Showing posts with label hand jobs. Show all posts
Showing posts with label hand jobs. Show all posts

Monday, October 29, 2007

Redemption

Went to see The Darjeeling Ltd with Lilly tonight. It started on the24th, but it's been sold out until tonight. We went to the 5:15 show. Rushmore is my favorite movie. It's more than a favorite movie with me, actually. I've watched it over 200 times. I started watching after Xavier went away to fall apart. I have an old boyfriend who became an agent in Hollywood, and every year he used to me a big box full of all the tapes sent for people to review before the academy awards. It was a nice way to get free movies, as long as you didn't mind "Property of Paramount Pictures" popping up across the screen every 30 seconds or so. So after he left, I popped it in and watched it. And watched it again. And watched it again. Rushmore is more than a film to me: it's a fantasy family. It promises redemption on the only scale I want. I tried to get my kids into it, but switched it off when Lilly turned to me and said, "Mommy, what's a hand job?" Danger is everywhere. So after that I watched it by myself. I was working the night shift at the switchboard at the local sheriff's department at the time, so, on my off days, I would either go to Walmart and just wander around and buy things like gum or corduroy backed lap desks, or sit on the floor in my empty living room and watch Rushmore.
Rushmore is kind of a password, I've found, for a membership in secret rumpled club. I keep changing my mind about what it means. I don't trust people who don't like the movie, and loving it is a signal that our souls are in sync.
Darjeeling isn't Rushmore but it's pretty good. Owen Wilson seems so unhappy, though. Maybe he needs to become a nurse. I think everyone should be a nurse for at least 1 year. It should be like the army used to be.
Back at work, on our little twilight train, things are...kind of slow. It's a little funny, actually. My dad gave me Zero Limits for my birthday. My father kind of falls for everything that comes down the supernatural pike and buys me the book, and then I feel obliged to read it because, well, it came from my Dad. So, anyways, on my birthday, I read the first chapter of the book. In it this guy, Dr. Hew Len supposedly cures an entire mental ward of the criminally insane by going through their charts and taking their problems upon himself and saying "I love you, I'm sorry, please forgive me, thank you." I just laughed. And then, for kicks, I looked at my patient list from the weekend, still stuck in the back pocket of my scrubs and I thought about each one of them and all their problems and did it. 18 patients.

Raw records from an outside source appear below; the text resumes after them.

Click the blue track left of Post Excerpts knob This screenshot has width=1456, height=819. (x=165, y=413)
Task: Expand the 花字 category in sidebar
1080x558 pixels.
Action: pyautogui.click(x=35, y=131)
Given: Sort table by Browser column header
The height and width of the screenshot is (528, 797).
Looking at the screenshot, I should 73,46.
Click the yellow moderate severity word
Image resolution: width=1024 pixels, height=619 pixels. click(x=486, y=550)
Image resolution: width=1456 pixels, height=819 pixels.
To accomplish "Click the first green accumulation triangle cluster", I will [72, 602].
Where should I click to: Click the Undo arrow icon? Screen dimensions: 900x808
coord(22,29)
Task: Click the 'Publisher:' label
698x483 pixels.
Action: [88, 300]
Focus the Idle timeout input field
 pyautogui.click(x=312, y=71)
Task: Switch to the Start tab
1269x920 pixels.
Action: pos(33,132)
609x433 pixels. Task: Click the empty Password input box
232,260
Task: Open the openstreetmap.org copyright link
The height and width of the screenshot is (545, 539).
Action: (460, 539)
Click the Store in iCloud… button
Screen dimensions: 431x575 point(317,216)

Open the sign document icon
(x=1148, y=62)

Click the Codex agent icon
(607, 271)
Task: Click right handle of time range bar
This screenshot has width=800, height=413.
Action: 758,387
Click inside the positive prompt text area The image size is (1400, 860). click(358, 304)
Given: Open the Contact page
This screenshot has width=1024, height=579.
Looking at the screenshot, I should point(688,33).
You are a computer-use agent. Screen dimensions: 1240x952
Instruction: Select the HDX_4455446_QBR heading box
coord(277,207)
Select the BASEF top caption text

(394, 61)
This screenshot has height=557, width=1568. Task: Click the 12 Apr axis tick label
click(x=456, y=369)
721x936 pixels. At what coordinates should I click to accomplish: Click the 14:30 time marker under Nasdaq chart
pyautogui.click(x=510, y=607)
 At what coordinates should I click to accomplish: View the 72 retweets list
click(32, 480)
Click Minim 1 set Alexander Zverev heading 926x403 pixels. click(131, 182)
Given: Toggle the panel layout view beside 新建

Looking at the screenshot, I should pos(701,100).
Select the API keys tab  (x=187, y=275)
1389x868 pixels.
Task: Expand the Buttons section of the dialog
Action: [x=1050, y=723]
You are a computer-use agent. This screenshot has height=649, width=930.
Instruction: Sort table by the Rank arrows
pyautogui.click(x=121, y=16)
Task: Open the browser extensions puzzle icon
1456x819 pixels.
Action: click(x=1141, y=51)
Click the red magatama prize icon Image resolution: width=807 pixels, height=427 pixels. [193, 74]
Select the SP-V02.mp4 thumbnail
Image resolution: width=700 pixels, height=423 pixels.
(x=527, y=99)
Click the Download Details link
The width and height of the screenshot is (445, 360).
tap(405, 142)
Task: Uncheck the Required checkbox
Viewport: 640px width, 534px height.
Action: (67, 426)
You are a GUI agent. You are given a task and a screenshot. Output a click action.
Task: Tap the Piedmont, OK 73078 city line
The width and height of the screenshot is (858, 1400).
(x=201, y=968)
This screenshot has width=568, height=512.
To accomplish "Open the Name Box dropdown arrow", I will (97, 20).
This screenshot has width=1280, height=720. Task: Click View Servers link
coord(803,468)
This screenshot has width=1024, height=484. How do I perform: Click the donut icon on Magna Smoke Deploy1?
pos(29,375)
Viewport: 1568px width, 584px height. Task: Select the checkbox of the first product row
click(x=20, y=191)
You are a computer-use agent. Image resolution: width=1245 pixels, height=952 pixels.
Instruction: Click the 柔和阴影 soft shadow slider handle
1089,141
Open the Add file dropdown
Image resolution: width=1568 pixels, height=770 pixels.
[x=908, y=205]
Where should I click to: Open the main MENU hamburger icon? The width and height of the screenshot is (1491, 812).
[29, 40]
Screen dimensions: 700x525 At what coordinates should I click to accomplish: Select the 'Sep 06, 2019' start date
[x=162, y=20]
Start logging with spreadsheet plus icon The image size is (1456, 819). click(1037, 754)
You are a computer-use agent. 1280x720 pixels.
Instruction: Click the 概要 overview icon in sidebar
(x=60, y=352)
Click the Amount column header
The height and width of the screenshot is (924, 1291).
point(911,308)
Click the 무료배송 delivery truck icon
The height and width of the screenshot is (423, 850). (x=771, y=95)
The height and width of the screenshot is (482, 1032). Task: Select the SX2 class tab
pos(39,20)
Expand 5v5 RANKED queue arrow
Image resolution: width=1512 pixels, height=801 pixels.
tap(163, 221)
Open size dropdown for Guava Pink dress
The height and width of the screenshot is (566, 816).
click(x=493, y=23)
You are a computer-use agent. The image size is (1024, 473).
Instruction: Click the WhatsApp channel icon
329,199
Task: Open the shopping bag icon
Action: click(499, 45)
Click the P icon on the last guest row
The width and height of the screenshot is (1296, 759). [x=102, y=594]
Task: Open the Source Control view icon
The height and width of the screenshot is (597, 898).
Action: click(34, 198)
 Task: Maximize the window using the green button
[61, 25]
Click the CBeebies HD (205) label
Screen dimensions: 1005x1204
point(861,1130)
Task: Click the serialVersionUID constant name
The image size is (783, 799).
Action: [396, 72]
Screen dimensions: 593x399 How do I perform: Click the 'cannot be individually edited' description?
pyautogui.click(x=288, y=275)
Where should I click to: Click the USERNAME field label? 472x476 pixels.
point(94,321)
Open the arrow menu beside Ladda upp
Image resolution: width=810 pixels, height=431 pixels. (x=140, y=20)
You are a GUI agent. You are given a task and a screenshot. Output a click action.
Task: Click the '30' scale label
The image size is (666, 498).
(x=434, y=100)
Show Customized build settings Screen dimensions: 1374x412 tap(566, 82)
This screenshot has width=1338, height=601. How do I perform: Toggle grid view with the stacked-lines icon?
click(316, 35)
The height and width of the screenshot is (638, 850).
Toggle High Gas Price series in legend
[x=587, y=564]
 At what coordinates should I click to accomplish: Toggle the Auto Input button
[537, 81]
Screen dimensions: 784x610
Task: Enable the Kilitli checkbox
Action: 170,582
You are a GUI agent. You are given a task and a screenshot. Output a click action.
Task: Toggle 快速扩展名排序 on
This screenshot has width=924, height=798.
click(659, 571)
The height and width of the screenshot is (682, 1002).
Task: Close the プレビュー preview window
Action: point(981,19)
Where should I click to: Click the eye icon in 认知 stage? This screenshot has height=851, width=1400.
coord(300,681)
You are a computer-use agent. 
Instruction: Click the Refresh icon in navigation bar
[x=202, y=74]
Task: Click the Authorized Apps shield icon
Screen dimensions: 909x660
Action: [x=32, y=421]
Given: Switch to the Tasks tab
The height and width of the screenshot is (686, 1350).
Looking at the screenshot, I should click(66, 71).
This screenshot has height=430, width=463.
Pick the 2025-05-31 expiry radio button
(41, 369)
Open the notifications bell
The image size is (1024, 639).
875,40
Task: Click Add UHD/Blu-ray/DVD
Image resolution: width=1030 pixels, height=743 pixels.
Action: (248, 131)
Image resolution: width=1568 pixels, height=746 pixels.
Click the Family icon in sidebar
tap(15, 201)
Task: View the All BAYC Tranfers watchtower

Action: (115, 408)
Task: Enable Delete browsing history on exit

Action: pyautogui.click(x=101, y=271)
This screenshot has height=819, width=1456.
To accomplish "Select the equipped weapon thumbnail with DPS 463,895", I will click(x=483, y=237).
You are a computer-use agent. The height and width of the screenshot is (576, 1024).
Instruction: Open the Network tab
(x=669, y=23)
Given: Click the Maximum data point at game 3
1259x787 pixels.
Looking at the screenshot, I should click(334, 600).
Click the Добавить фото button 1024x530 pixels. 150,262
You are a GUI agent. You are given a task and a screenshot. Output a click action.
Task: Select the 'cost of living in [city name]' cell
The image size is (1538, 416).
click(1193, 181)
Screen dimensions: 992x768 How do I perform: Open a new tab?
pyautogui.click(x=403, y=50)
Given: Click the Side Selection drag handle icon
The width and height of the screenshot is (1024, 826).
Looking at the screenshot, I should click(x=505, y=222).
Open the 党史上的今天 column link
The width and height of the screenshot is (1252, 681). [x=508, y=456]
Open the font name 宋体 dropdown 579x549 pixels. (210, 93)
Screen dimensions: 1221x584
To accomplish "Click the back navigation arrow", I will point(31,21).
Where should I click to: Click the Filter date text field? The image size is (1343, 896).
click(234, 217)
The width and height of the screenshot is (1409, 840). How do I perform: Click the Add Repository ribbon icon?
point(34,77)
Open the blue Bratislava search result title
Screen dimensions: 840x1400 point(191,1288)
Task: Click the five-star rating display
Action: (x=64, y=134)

So guess what. We only have 7 left. Blessed empty beds, clean with closed doors. Rooms free of pain.

Coincidence?

Baggins is suggesting we put tacks on the local interstate or we'll all be out of a job. Haha.

The sleeping girl, by the way, finally passed. Her mother came back, but refused to withdraw care. I'm not sure of the details, but I know the issue went all the way up to the ethics committee.

I love you. I'm sorry. Forgive me. Thank you.